Le jury est un élément clé de la réussite d’un Festival. Ses décisions sont souveraines. Le choix des membres du jury est donc une étape extrêmement importante lors de la préparation d’un festival. Depuis la création du festival, les membres de Sub’limage ont fait le choix d’avoir chaque année un jury indépendant, compétent, et hétéroclite.

Indépendant, car tous les concours sont bien entendus anonymes, mais aussi car le Président du Jury est chaque année une personne qui ne vit pas Nouvelle-Calédonie. Francophones, nous avons privilégié bien sûr les présidents français, en proposant cette fonction à une personne reconnue en France ou à l’international. Mais à l’occasion des 10 ans du festival, nous avons privilégié une personnalité australienne, Darren Jew, anglophone uniquement.

Compétent, à la fois par la qualité des présidents des jurys, mais également des autres membres du jury. Photographes professionnels, vidéastes professionnels, plongeurs chevronnés et amateurs éclairés, les membres de notre jury couvrent l’ensemble des compétences requises pour mener à bien la mission qui leur est confiée. Notons la présence à plusieurs reprises de Pierre Laboute, Bénédicte Vernier, Luc Faucompré, Claude Bretegnier, Marc le Chélard… autant de professionnels calédoniens appréciés pour la qualité de leur travail.

Hétéroclite, car nous avons souhaité diversifier les points de vue, avec la présence dans le jury d’un artiste local ne pratiquant pas la photo sous-marine : homme ou femme, peintre sculpteur ou musicien : Adje, Hmej Wenehoua, Caroline Degroiselle, Chris Montané, Ito Waïa. C’est l’œil de l’artiste qui s’exprime, jugeant ainsi l’image, et non pas les conditions de sa prise de vue ou la rareté du sujet photographié.

2020 – Vincent Truchet

https://www.vincent-truchet.com

Né en 1980, il grandit en région parisienne mais est bercé par ses vacances en Bretagne. La Polynésie française aura habité tous ses rêves d’enfant et d’adolescent, rêves bien trop précieux pour en précipiter la réalisation, Vincent préférera d’abord découvrir le monde grâce à son métier de moniteur de plongée. En 2009, il se décide à tout quitter et part découvrir son Eden : Tikehau.

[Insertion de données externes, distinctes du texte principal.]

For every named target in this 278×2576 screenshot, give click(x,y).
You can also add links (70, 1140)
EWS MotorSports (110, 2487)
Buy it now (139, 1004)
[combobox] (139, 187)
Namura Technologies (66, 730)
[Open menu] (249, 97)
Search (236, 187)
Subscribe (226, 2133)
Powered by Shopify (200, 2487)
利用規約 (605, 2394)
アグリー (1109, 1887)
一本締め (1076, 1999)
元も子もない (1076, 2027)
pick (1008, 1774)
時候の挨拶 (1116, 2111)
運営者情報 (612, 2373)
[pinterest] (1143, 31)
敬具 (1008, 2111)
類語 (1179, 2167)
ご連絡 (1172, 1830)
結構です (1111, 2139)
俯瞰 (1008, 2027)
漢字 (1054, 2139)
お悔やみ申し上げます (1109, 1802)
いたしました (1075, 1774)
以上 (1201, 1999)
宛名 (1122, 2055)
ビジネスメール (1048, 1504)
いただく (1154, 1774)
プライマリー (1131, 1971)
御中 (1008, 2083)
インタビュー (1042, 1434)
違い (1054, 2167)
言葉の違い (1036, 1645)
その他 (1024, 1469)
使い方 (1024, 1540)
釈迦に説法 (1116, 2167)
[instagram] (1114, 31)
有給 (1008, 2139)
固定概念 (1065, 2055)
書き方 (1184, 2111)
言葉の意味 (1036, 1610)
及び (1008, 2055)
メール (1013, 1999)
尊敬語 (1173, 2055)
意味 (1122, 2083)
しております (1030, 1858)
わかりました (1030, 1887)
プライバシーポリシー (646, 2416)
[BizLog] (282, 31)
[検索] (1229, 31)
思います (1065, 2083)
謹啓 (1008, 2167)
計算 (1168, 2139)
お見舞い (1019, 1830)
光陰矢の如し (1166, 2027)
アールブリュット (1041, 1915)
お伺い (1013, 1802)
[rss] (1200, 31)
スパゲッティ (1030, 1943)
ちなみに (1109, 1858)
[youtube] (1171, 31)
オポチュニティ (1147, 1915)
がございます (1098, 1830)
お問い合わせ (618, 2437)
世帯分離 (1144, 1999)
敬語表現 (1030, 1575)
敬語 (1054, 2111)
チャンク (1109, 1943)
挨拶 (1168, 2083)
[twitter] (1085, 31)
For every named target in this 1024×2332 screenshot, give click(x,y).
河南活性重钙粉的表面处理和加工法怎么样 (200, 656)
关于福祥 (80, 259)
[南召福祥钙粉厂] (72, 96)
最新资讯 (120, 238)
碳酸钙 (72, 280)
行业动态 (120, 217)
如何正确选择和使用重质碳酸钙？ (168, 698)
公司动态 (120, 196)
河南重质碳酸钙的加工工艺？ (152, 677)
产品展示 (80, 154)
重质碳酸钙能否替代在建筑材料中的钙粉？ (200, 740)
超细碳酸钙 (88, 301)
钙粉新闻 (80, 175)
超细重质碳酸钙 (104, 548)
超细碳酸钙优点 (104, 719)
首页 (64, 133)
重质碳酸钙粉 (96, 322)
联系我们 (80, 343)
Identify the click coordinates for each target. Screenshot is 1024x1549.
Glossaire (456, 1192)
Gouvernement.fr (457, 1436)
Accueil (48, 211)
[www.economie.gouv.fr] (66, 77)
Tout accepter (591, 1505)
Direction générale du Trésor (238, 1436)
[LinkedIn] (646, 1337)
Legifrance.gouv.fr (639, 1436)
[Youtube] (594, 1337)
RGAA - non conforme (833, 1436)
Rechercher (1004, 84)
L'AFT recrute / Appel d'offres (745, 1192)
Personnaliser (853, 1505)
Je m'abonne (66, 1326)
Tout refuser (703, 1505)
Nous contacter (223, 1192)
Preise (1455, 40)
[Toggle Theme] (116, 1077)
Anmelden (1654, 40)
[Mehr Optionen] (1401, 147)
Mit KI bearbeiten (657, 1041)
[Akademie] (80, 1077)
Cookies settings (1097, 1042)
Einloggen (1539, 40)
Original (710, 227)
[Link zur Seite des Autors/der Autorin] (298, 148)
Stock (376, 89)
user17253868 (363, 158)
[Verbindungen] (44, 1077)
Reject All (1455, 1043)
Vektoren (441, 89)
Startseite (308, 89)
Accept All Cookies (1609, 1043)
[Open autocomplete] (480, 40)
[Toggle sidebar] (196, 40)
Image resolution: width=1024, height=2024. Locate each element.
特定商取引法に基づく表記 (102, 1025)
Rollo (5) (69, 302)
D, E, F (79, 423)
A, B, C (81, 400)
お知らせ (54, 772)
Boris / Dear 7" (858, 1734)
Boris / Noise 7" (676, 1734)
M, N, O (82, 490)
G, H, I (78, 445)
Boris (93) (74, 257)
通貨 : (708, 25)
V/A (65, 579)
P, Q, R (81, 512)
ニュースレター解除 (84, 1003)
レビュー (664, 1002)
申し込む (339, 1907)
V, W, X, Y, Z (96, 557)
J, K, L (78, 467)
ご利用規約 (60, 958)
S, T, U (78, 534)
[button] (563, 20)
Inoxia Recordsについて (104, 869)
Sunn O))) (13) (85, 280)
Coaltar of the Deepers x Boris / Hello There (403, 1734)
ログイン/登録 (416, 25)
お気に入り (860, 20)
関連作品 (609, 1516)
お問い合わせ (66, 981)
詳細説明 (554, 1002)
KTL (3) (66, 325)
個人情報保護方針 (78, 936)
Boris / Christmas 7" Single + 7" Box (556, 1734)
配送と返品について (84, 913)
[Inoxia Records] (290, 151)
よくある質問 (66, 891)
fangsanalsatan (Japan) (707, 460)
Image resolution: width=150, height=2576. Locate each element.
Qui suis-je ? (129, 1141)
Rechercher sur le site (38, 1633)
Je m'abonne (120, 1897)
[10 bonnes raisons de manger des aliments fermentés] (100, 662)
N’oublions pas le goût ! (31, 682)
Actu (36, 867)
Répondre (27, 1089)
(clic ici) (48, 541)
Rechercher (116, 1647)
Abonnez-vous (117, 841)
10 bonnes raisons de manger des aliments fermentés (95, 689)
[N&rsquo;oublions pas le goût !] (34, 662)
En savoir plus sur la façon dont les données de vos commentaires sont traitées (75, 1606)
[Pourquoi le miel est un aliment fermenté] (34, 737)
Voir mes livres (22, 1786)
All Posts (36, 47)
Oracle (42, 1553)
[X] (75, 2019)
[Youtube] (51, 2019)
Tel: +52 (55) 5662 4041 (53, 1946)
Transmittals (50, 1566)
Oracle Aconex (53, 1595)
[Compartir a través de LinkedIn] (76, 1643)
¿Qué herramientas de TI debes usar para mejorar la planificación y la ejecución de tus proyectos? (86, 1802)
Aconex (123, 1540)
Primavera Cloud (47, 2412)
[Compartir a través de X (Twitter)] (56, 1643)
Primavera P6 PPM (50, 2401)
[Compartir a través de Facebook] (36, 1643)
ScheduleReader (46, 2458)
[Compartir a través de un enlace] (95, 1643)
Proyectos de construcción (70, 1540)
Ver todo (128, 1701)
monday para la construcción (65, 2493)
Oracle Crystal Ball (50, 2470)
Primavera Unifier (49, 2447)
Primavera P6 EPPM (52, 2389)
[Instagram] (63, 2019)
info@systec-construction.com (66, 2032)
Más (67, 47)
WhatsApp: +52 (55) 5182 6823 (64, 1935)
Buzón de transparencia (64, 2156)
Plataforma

En 2013, il fait la connaissance de Mélo qui travaillait auparavant dans la photo de mode. Elle deviendra son alter ego. Les premiers résultats suivent rapidement et sa carrière prend un nouveau tournant vers le professionnalisme.

Il remporte, au cours des cinq dernières années, la 1ère place au Adex China No Limit, au concours Deep Indonesia et au Festisub de Neufchâtel, ainsi que la Médaille d’or de la Société Nationale des Beaux-Arts de Paris, en 2018.

Ses images, prises dans son univers salé, dégagent une émotion vraie : il est dans l’instant et le contact avec l’animal. Ce que les fonds des eaux polynésiennes lui offrent gracieusement, il veut le partager sans contrefaçon au travers de ses visuels…

Son secret pour réaliser le bon cliché :  

« Le maître mot c’est la patience, savoir attendre, la connaissance des animaux aussi. Prendre du plaisir dans notre travail mais surtout qu’on ne dérange pas les animaux, qu’on ait toujours une approche douce et qu’on soit d’abord en position d’observer, que ce soit les animaux qui viennent à nous et pas l’inverse. Ne pas forcer la rencontre puisque de toute façon, une photo issue d’une rencontre forcée sera une mauvaise image. »

2019 – Darren Jew

https://darrenjew.com

Pendant sa carrière de plus de 30 ans, Darren Jew a photographié les paysages et la faune de la planète entière, que ce soit sur les sommets des montagnes, des plaines désertiques ou sous l’océan.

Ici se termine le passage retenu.